The final step in the synthesis of 4-chloroisoxazolo[5,4-d]pyrimidine-3-carboxylic acid ethyl ester is the transformation of the intermediate compound into the desired target compound.
This typically involves the removal of the ethyl ester group using a hydrolysis reaction, such as treatment with a strong acid such as hydrochloric acid.
This reaction typically requires the use of a solvent such as toluene or dichloromethane, and is typically carried out at room temperature.

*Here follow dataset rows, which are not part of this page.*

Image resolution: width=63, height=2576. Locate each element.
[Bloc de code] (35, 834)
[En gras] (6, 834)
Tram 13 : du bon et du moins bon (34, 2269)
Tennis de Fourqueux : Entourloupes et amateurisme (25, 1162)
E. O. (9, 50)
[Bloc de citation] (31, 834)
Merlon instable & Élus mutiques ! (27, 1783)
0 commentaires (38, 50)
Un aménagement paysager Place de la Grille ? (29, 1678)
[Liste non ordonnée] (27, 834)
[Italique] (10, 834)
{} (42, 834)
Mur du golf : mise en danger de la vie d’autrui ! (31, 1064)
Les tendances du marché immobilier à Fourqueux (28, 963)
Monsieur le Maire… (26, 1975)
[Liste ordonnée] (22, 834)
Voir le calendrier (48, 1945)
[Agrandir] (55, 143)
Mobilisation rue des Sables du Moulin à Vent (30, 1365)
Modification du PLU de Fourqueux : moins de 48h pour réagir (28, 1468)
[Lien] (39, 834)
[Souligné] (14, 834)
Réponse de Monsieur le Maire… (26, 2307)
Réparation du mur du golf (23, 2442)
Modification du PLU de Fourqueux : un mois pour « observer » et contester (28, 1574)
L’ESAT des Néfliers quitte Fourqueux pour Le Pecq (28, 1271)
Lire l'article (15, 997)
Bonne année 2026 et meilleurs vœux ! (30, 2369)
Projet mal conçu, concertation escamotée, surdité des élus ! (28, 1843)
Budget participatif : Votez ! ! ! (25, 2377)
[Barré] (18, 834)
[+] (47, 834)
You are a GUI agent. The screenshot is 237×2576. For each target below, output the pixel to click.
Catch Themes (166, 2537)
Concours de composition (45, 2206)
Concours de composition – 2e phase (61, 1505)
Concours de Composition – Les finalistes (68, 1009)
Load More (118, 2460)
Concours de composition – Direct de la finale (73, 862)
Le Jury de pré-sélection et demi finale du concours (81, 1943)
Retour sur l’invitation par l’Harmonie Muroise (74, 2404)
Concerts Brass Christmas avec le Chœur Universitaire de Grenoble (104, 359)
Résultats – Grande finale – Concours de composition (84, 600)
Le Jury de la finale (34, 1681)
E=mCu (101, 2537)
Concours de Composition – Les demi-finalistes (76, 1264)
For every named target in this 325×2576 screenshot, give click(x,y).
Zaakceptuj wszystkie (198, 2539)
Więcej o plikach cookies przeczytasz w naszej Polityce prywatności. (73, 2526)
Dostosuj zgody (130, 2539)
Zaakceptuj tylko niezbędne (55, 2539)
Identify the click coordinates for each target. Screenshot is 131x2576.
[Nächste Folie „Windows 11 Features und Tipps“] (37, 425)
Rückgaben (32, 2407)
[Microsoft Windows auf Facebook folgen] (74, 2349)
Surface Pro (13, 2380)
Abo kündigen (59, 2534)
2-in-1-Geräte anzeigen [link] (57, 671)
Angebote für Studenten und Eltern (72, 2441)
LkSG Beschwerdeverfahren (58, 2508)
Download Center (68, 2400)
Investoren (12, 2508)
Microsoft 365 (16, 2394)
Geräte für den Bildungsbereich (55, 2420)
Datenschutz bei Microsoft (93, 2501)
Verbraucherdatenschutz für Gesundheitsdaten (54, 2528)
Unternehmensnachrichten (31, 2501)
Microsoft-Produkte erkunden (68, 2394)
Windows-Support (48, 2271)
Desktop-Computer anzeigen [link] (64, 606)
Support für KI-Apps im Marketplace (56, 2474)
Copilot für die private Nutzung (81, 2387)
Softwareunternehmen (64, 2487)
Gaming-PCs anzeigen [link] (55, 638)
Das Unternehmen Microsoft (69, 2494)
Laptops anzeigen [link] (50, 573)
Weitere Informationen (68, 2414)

In conclusion, the synthesis of 4-chloroisoxazolo[5,4-d]pyrimidine-3-carboxylic acid ethyl ester involves the synthesis of the starting material 4-bromoisoxazole-3-carboxylic acid, the condensation of this material with ethyl bromide, and the subsequent transformation of the resulting intermediate into the desired target compound.
This synthesis requires the use of several reagents and solvents, and involves several steps that must be carefully controlled in order to achieve the desired product.
As an emerging drug in the field of cancer treatment, 4-chloroisoxazolo[5,4-d]pyrimidine-3-carboxylic acid ethyl ester holds great promise for the treatment of various types of cancer.
However, further research is needed to fully understand its mechanism of action and to determine its efficacy and safety in clinical trials.